Purpose and experimental design: p202, a mouse IFN-inducible protein, is a member of the 200-amino acid repeat family. Enforced p202 expression in stable cancer cell lines resulted in growth inhibition in vitro and tumor suppression in vivo. However, to study the immediate effect of p202 and test the potential efficacy of p202 treatment, an efficient gene delivery system for p202 is required. For these purposes, an adenoviral vector expressing the p202 gene (Ad-p202) was generated. We examined the effects of Ad-p202 infection on human breast cancer cells. Furthermore, we tested the efficacy of Ad-p202 treatment on breast and pancreatic cancer xenograft models.

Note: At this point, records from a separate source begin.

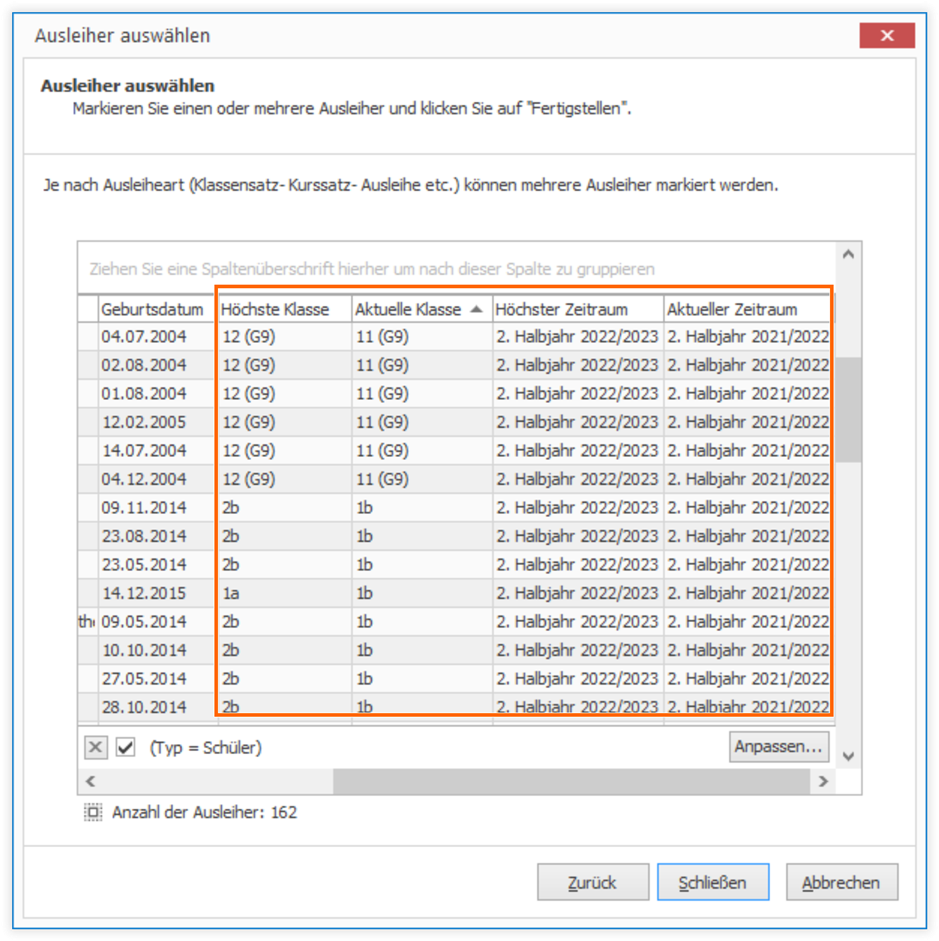This screenshot has height=941, width=939.
Task: Click scroll down arrow of outer scrollbar
Action: click(x=848, y=756)
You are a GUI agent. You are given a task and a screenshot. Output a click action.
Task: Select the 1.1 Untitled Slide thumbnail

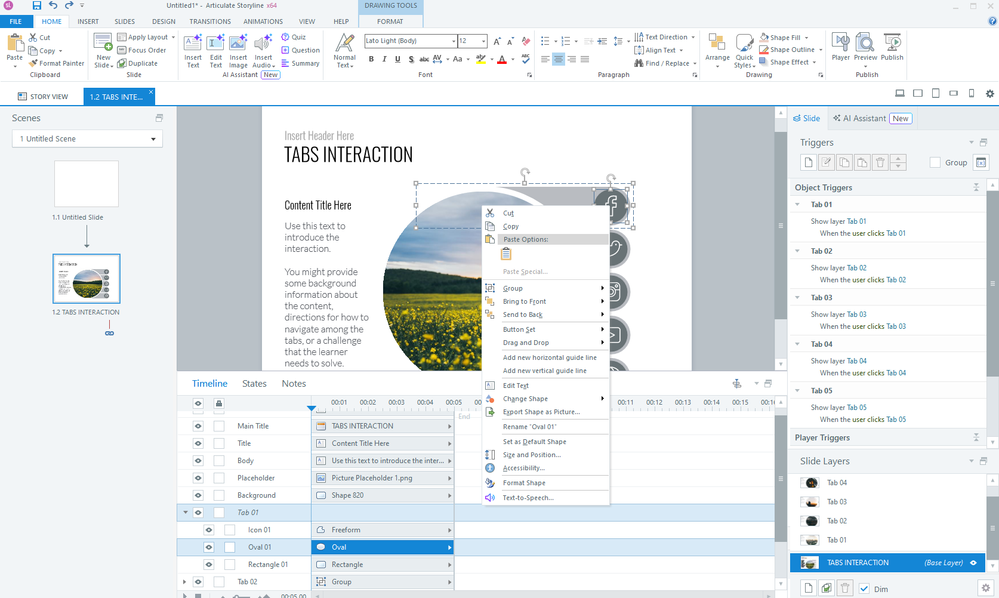point(86,184)
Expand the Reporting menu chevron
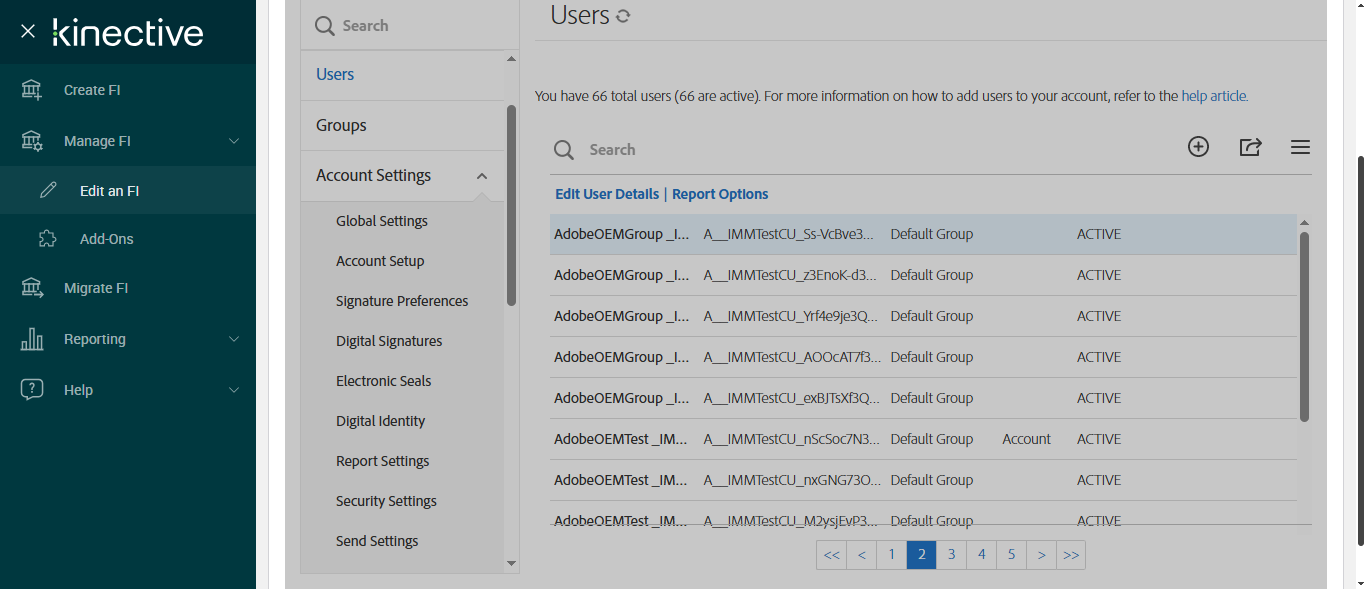 pyautogui.click(x=234, y=339)
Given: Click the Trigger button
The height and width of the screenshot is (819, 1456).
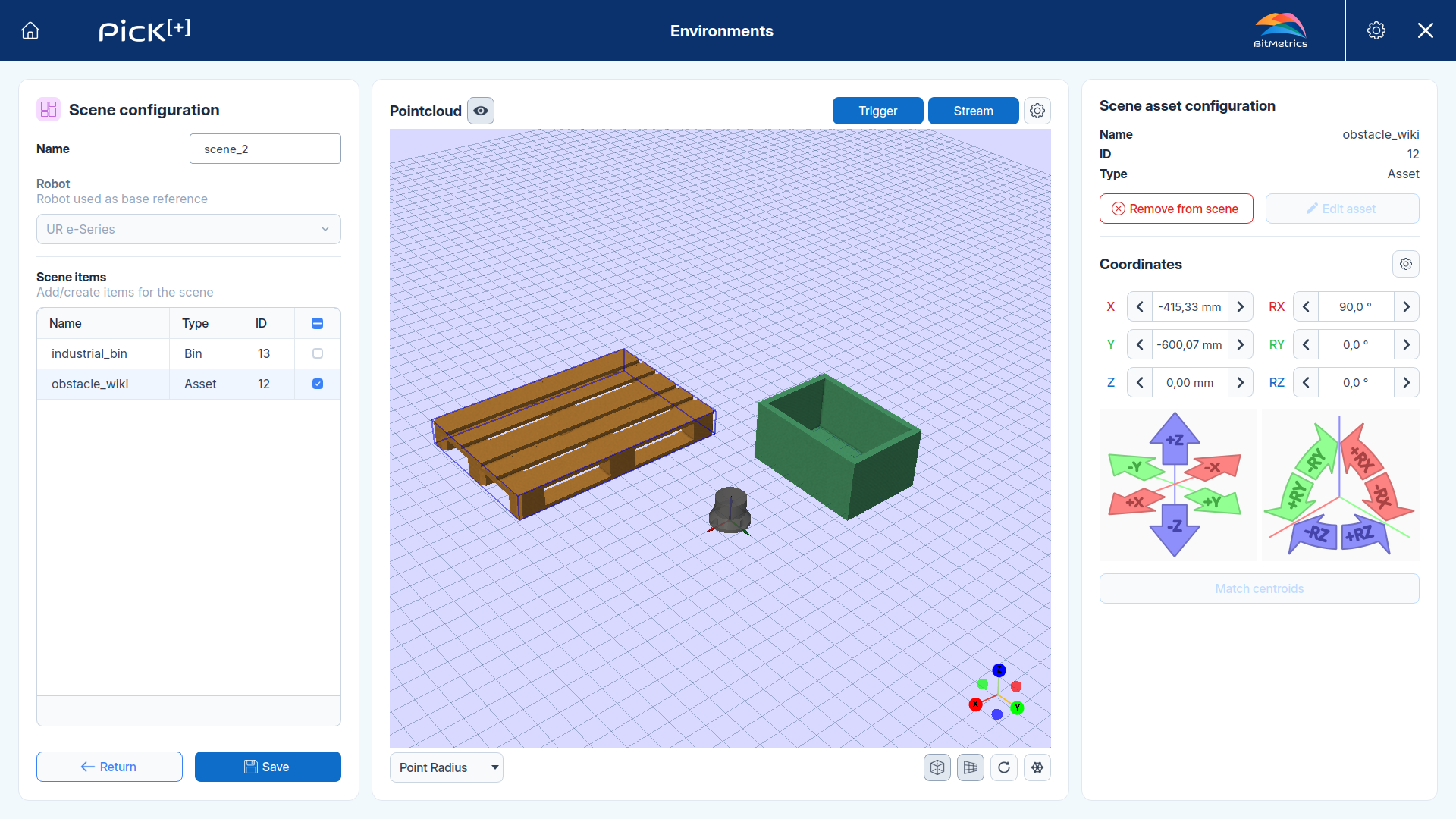Looking at the screenshot, I should (x=878, y=111).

Results: We found that Ad-p202 infection induces growth inhibition and sensitizes the otherwise resistant cells to tumor necrosis factor alpha-induced apoptosis. In addition, we demonstrated for the first time that Ad-p202 infection induces apoptosis and that activation of caspases is required for the full apoptotic effect. More importantly, we showed the efficacy of Ad-p202 treatment on breast cancer xenograft models, and this antitumor effect correlated well with enhanced apoptosis in Ad-p202-treated tumors.
Conclusions: We conclude that Ad-p202 is a potent growth-inhibitory, proapoptotic, and tumor-suppressing agent. Ad-p202 may be further developed into an efficient therapeutic agent for human cancer gene therapy.